Harold Weber - Smith Barney

Hi, could you talk a little bit about, you have a mix in regards to product that you sell on the home brand and then you will supply your ingredients whatever it is chromium by itself or mixed with as you said with other complexes, whatever the margins are clearly a lot different in regard to your own branded stuff versus contracting stuff out. How do you see those numbers developing and you have an idea of a mix of what you are trying to -- how the entire revenues are going to be or you targeting to be split up 30% this, 40% that. You have any views on that?

Michael A. Zeher

We can not give you the actual specific numbers.

Harold Weber - Smith Barney

I am not asking specific, a goal oriented here.

Michael A. Zeher


Harold Weber - Smith Barney

What mix you would like to have?

Michael A. Zeher

That is why in using my three-legged stool analogy, there are synergies among the three business units. Our ingredients, our retail brands and of course direct response. As far as the percentage of sales each of those represent we see the pie, which is still growing in each of those three units. I did mention in my opening remarks that the ingredients is our most profitable comparatively, but I can not tell you it is not our biggest at this particular point in time.
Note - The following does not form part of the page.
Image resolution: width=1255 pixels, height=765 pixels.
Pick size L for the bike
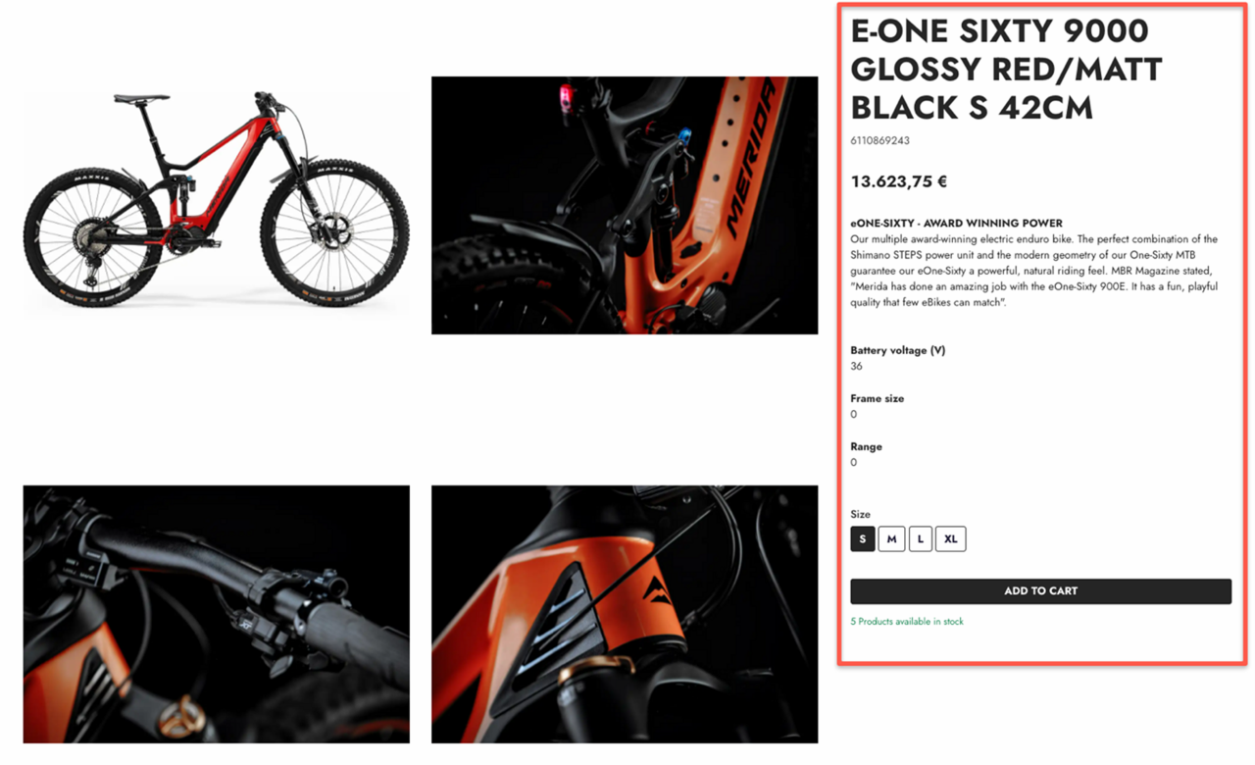(x=920, y=538)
There are huge opportunities in each of those. We are as we develop our business plans and begin to execute, the dynamics of the markets will cause those things to change, but we see significant growth in each of those three areas.

Harold Weber - Smith Barney

Okay. Thank you.


Your next question comes from the line of Steven Williams.

Steven William

Yes, good morning. How you doing?

Peter C. Mann

Good morning.

Michael A. Zeher

Good morning.

Steven William

Good, good. Mike, you had mentioned that the retail was going to go from three down to one brand the Iceland Health?

Michael A. Zeher


Steven William

Which leaves the 800 pound gorilla, the Diabetes Essentials? The second part of that question is, yes I know maybe you touched on the previous conference calls, what the shutting down of the Metformin Diachrome trials. In future, your (Inaudible) that was done and what future possible there are considering any combination of that is sort?

Michael A. Zeher

Yes, regarding Diabetes Essentials, we are keeping it in the market place and we are watching it very closely. Our support will be behind the Iceland Health branding as we mentioned earlier, but we have not made any final decisions on Diabetes Essentials at this time. Now the other part of your question, could you repeat that again please?

Steven William

Well, it mostly had to do with the Diachrome teaming up with some a pharmaceutical product and the shutting down of the Metformin Diachrome trials last year that I wish were completed?

Michael A. Zeher

Yes, we are continuing to do that.

Steven William

Okay, so they are back on?

Michael A. Zeher

I am not quite sure I understand by back-on? I do not think that we were ever completely off, were we at Alan?

Alan Kirschbaum


Michael A. Zeher


Steven William

Okay. It was my understanding that the trials were canceled, that they were stopped midway through.

Alan Kirschbaum

Hi, this is Alan Kirschbaum. We are still looking into the opportunity, what the benefit would be for our Diabetes Essentials and Metformin. The idea has not been shelved.

Steven William

Are the trials still ongoing?

Alan Kirschbaum

We got to check, I have to check for you. I am not sure.

Steven William

Okay. That is a pretty big one out there. You would think you would want to check on, yes?

Alan Kirschbaum

Okay. We will defiantly do that.

Steven William

Thank you very much.

Peter C. Mann

Thank you.


(Operator Instructions) There are no further questions at this time. Gentlemen, do you have any closing remarks?

Peter C. Mann

With that, we thank you for joining us today. We look forward to talking to you in now about two months as we report the results of our September quarter, and we look forward to telling you about more good results of that time. Thank you very much.


This does conclude today's conference call, you may now disconnect.